Research in the Quantitative Biology & Epidemiology (QBE) lab is concerned with the dynamics of plant diseases from the microscopic to the global scales. We are interested in how plant pathogens and plants interact at an organismal level, how such interactions result in the reproduction and dispersal processes of pathogens, and how this results in disease epidemics. We study disease dynamics and how epidemics drive grower and crop manager decisions; many problems we work on involve the complication of vector behavior and population dynamics. All of these complex feedback interactions contribute to the sustainability of food production and its environmental impact, setting an overall context for our work.

Dave Rizzo's laboratory focuses on understanding the ecology and management of forest tree diseases in the coastal ranges and Sierra Nevada Mountains. Dr. Rizzo also links to CVEC via his role in the Global Disease Biology undergraduate major that is a collaboration between the College of Agricultural and Environmental Sciences, the School of Medicine and the School of Veterinary Medicine.

Dr. Smith is a Professor of Infectious Disease Epidemiology and the Associate Dean for Global Programs at the UCD School of Veterinary Medicine. Her research program uses One Health approaches to investigate the epidemiology and transmission dynamics of zoonotic pathogens locally in California as well as internationally at multiple project sites in Africa and Asia. As a molecular epidemiologist working at the interfaces of humans, animals, and their shared environments, waterborne fecal pathogens as well as vector-, milk-, and airborne transmitted zoonotic agents are of particular interest when considering individual and population health issues. Her tickborne research includes Borrelia as well as Crimean Congo Hemorrhagic Fever virus, and mosquito-borne research involves Rift Valley Fever virus as a priority in East Africa.

Dr. Tell's laboratory is working collaboratively with academic and zoological institutions and federal agencies to investigate hummingbird hemoparasitism. Specifically, her work is focused on how climate and urbanization influences pathogen dynamics in hummingbirds. Recent research directions include understanding disease and parasite dynamics in hummingbirds, including pox and other pathogens that could be vector-borne and mite infestation as well.

Members of Renee Tsolis' laboratory are working to define effects of childhood malaria on resistance to common infections with bacteria such as non-typhoidal Salmonella species. While these bacteria commonly remain localized to the intestine and cause a self-resolving diarrheal disease in healthy individuals, children with acute or recent malaria are at increased risk of developing life-threating bloodstream infections. Together with Shirley Luckhart's laboratory, the group's work has revealed several effects of malaria on the immune system that compromise control of Salmonella infection. These findings underline that interventions to reduce malaria will have additional positive outcomes for child health by reducing the prevalence of co-infections.

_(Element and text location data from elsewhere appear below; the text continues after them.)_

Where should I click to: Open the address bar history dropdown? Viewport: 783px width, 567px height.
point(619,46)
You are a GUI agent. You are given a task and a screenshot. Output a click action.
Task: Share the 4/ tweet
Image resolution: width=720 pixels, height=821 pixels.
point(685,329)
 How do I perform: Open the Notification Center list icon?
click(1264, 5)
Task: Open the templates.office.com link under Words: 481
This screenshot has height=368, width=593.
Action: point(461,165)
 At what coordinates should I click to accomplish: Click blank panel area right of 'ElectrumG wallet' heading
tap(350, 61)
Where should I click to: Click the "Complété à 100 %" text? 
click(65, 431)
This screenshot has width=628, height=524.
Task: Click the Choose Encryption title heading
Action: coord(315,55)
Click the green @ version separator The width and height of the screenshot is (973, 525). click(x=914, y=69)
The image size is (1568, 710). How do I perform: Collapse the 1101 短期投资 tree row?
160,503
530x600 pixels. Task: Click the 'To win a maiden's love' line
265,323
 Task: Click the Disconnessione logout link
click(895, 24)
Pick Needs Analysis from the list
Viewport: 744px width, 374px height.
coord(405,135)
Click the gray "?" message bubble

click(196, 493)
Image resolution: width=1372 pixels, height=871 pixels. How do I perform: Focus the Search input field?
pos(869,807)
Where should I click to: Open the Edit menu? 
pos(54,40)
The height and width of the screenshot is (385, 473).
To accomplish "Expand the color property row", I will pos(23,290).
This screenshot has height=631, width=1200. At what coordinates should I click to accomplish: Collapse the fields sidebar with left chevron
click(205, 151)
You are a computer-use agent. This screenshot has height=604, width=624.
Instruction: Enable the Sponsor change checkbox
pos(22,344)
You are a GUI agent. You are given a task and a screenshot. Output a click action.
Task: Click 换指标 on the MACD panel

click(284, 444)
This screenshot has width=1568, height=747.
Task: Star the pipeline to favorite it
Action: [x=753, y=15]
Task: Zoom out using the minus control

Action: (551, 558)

Diane Ullman is an entomologist with research interests revolving around insects that transmit plant pathogens, in particular plant viruses. Her laboratory has advanced international knowledge of interactions between thrips and Tospoviruses, in particular how tospoviruses infect their thrips vectors. Her work has involved developing strategies for management of insects and plant viruses, ranging from acylsugar-mediated thrips resistance to RNA interference.

Koen Van Rompay (D.V.M, Ph.D) has over 24 years of experience working with non-human primate models of infectious diseases at the California National Primate Research Center. The main focus of his research has been the SIV (simian immunodeficiency virus) macaque model of HIV infection, to study all aspects of pathogenesis (including transmission) and to perform preclinical testing of vaccines and drugs. He has also been involved in studies to investigate co-infection of rhesus macaques with SIV and malaria and in adapting protocols for non-human primate models of human malaria parasite infection.